On Tuesday, Adobe addressed the high priority vulnerability – CVE-2015-3113, which can be exploited by an attacker to potentially take control of the affected system – by issuing a Flash Player patch for Windows, Macintosh and Linux.
APT3 had been exploiting the vulnerability in a large-scale phishing campaign targeting organizations in the aerospace and defense, construction and engineering, high-tech, telecommunications, and transportation industries, a FireEye post said.
The organizations are mostly in the U.S. and UK, but the targeting was believed to be global, Mike Oppenheimer, senior threat intelligence analyst with FireEye, told SCMagazine.com in a Tuesday email correspondence.
“APT3 is one of the more advanced groups that FireEye tracks and after successfully exploiting a target host, this group will quickly dump credentials, move laterally to additional hosts, and install custom backdoors, which in this operation FireEye observed the use of the SHOTPUT backdoor,” Oppenheimer said.
The operation involved the group sending out very generic emails that told recipients to click a link in order to get a good deal on a refurbished iMac, the post said.
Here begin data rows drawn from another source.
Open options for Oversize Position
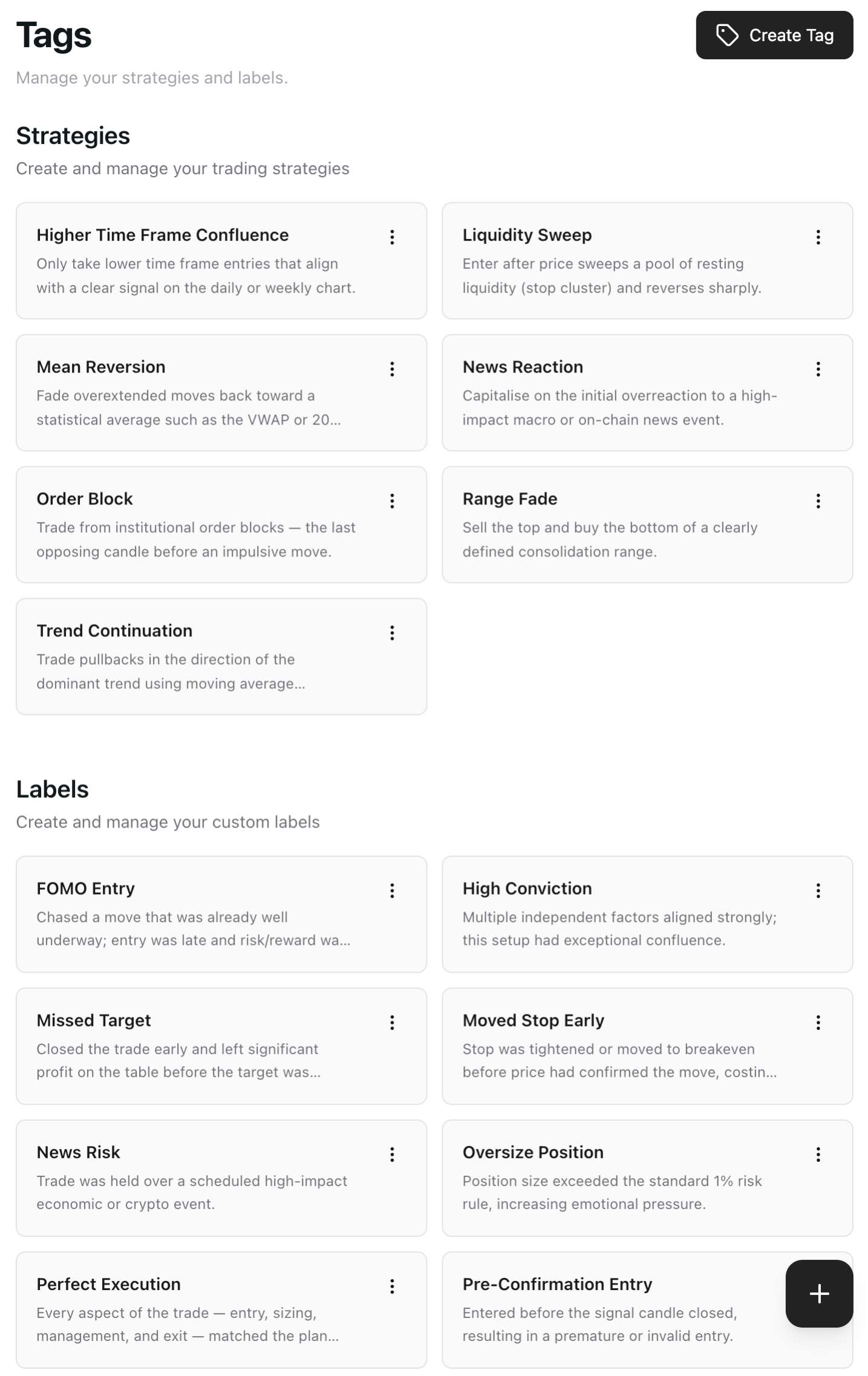868x1376 pixels. tap(818, 1154)
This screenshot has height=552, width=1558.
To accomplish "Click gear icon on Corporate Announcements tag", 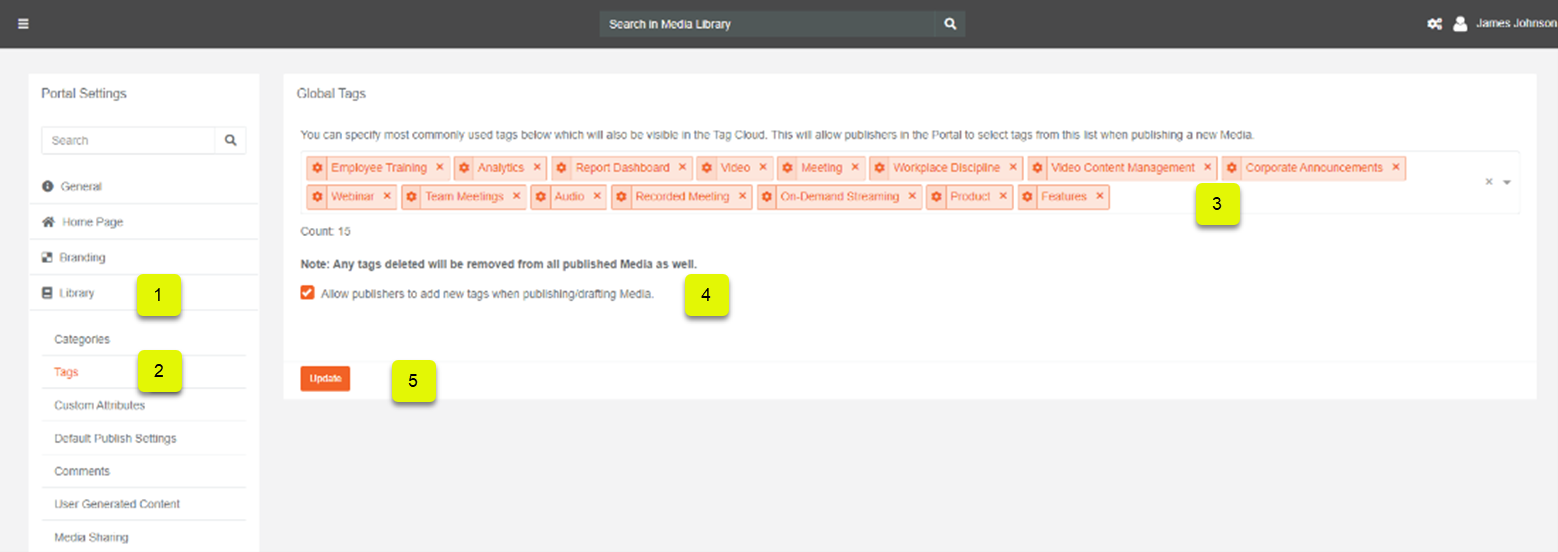I will [x=1232, y=168].
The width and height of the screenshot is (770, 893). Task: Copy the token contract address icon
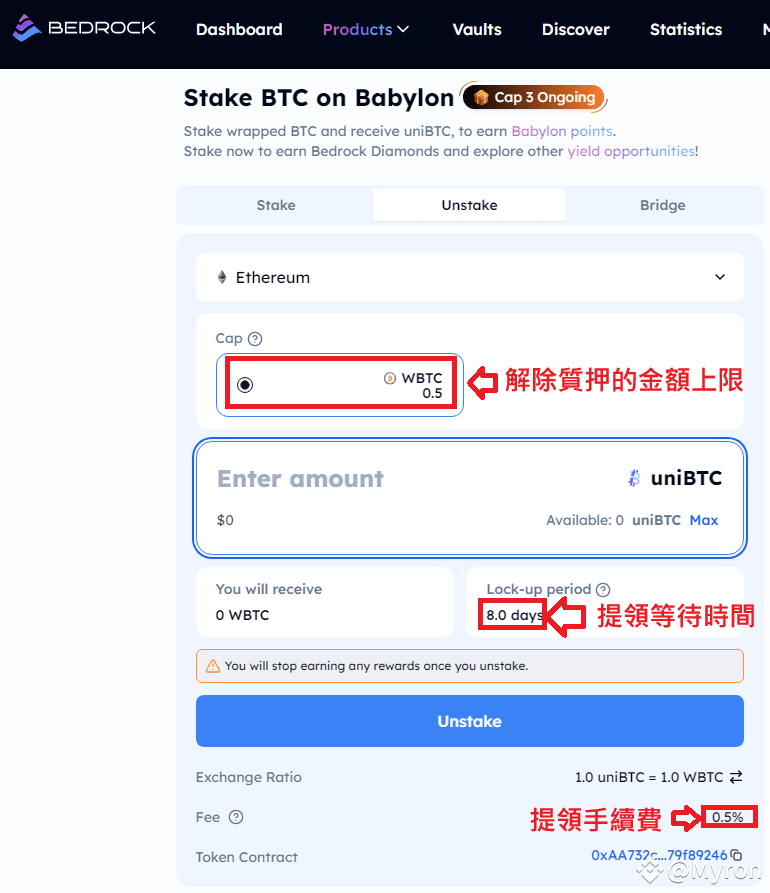(736, 855)
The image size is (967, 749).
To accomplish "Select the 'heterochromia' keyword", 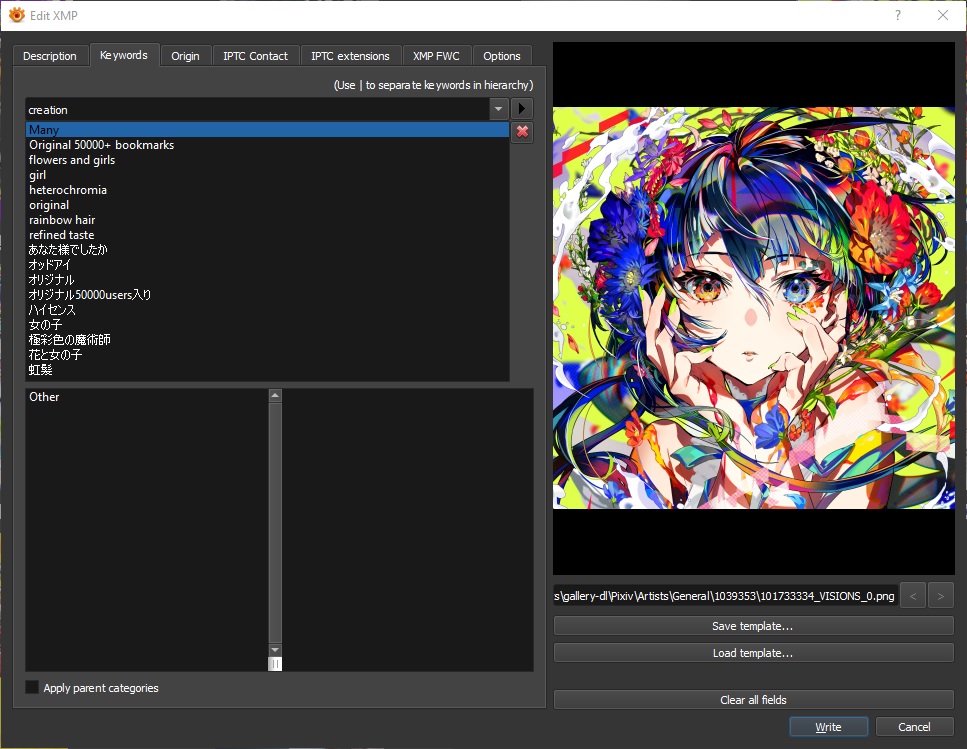I will [x=68, y=190].
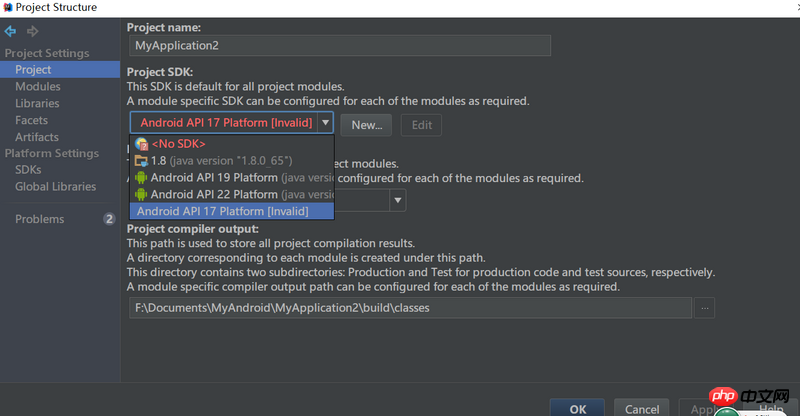Click the Android API 19 robot icon

[141, 178]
Clicking on the link redirected users to a compromised server hosting JavaScript profiling scripts.
Once profiled, a malicious Adobe Flash Player SWF file and FLV file was downloaded, ultimately leading to the installation of the custom backdoor known as SHOTPUT, which was detected by FireEye as Backdoor.APT.CookieCutter.
“The attack exploits an unpatched vulnerability in the way Adobe Flash parses Flash Video (FLV) files,” the post said. “The exploit uses common vector corruption techniques to bypass Address Space Layout Randomization (ASLR), and uses Return-Oriented Programming (ROP) to bypass Data Execution Prevention (DEP).”
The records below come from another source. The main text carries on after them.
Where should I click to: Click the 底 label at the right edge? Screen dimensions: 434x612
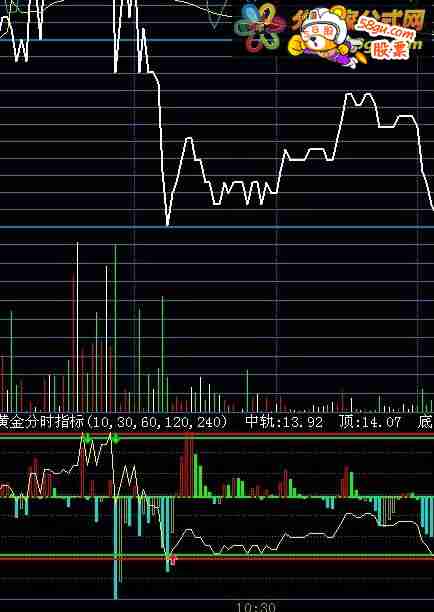tap(425, 422)
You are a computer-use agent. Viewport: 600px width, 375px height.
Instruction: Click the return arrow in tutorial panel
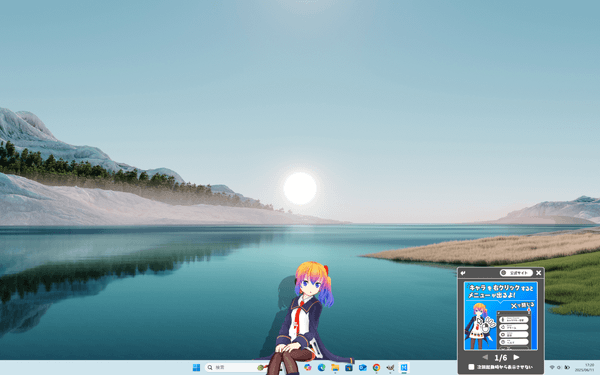(463, 273)
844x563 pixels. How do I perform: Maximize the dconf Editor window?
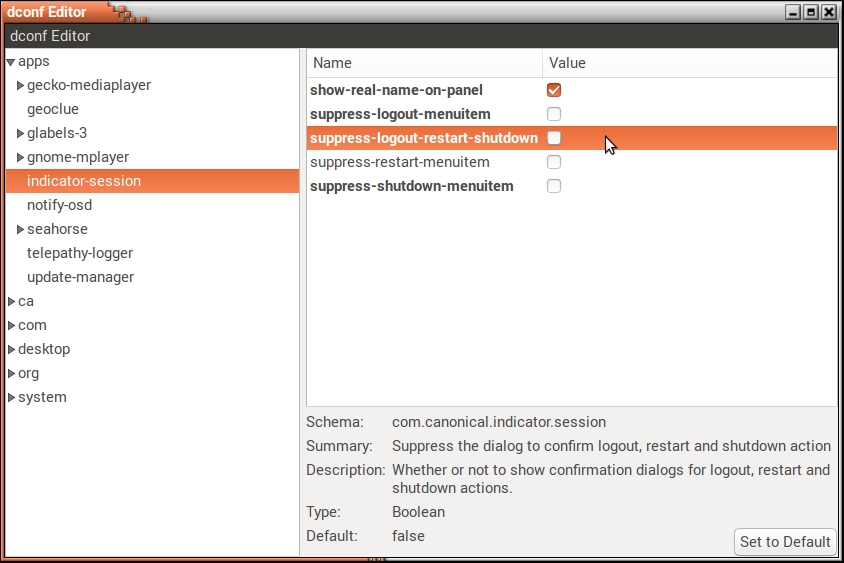pyautogui.click(x=811, y=12)
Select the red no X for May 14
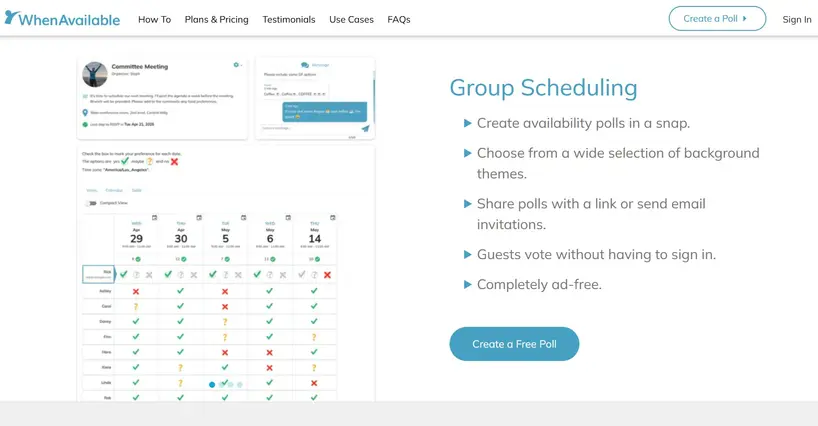This screenshot has width=818, height=426. pyautogui.click(x=328, y=275)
The post continues, “A neat trick to their ROP technique makes it simpler to exploit and will evade some ROP detection techniques. Shellcode is stored in the packed Flash exploit file alongside a key used for its decryption. The payload is XOR encoded and hidden inside an image.”
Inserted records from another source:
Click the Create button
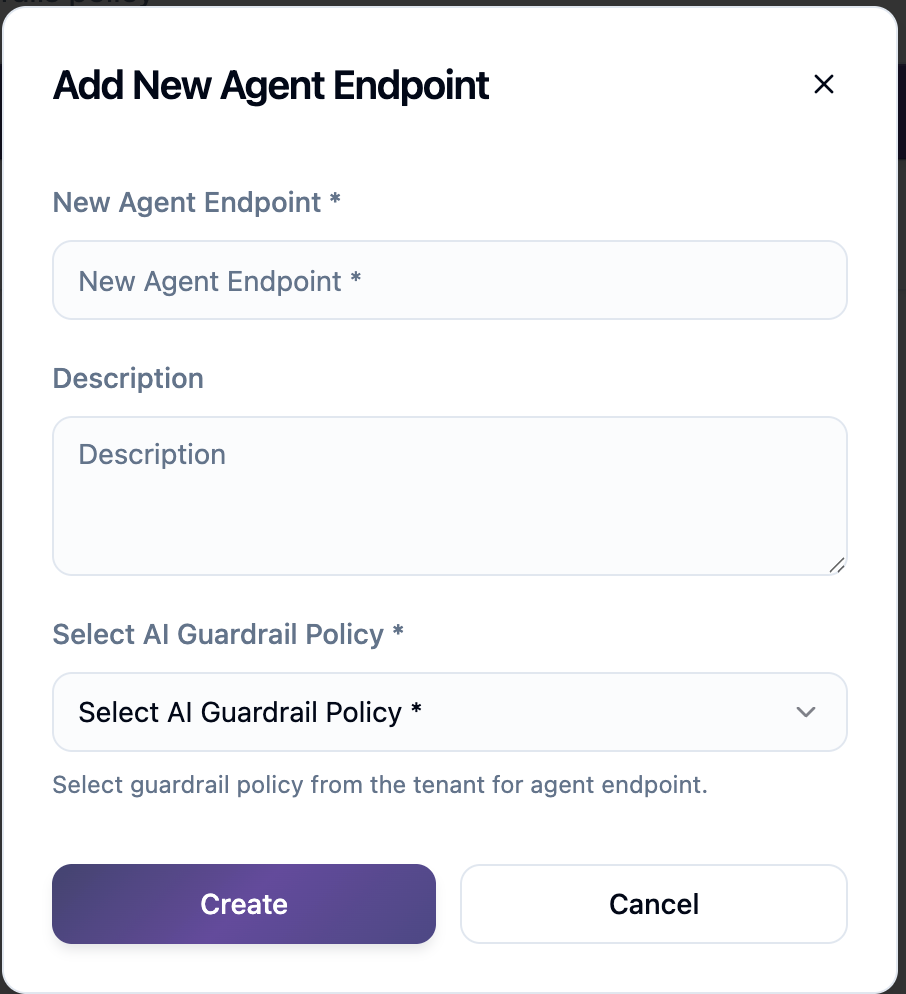The image size is (906, 994). click(243, 903)
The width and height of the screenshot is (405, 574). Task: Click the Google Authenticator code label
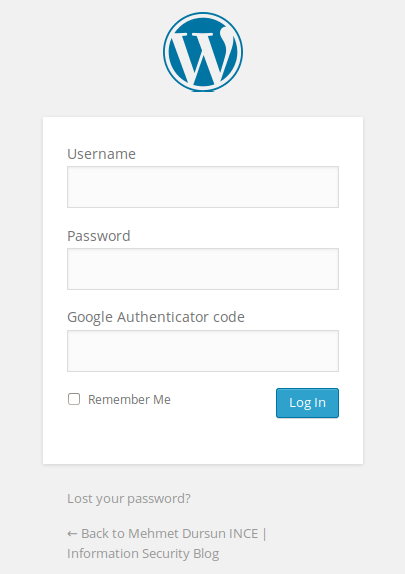[x=156, y=317]
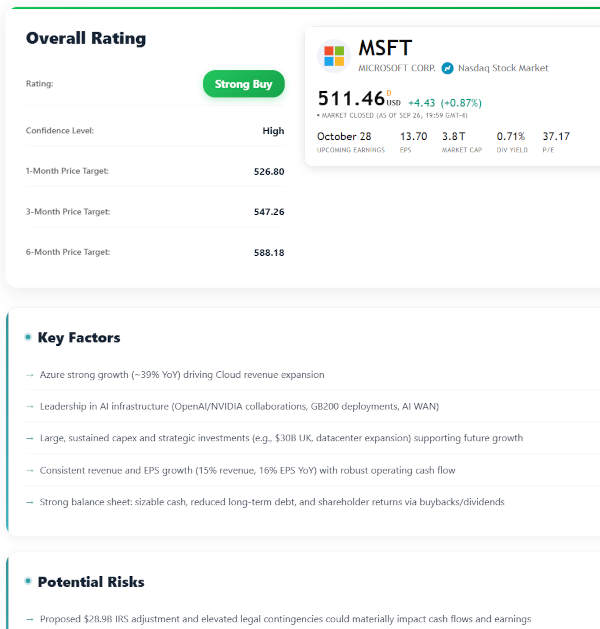This screenshot has height=629, width=600.
Task: Click the orange D delayed-data indicator
Action: 389,92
FireEye notes that APT3's command-and-control infrastructure is difficult to track since there is little overlap across campaigns.
“FireEye assesses that APT3 conducts network intrusions against a broad range of victim organizations and steals intellectual properties that are in close alignment with People's Republic of China's (PRC) central planning objectives,” Oppenheimer said.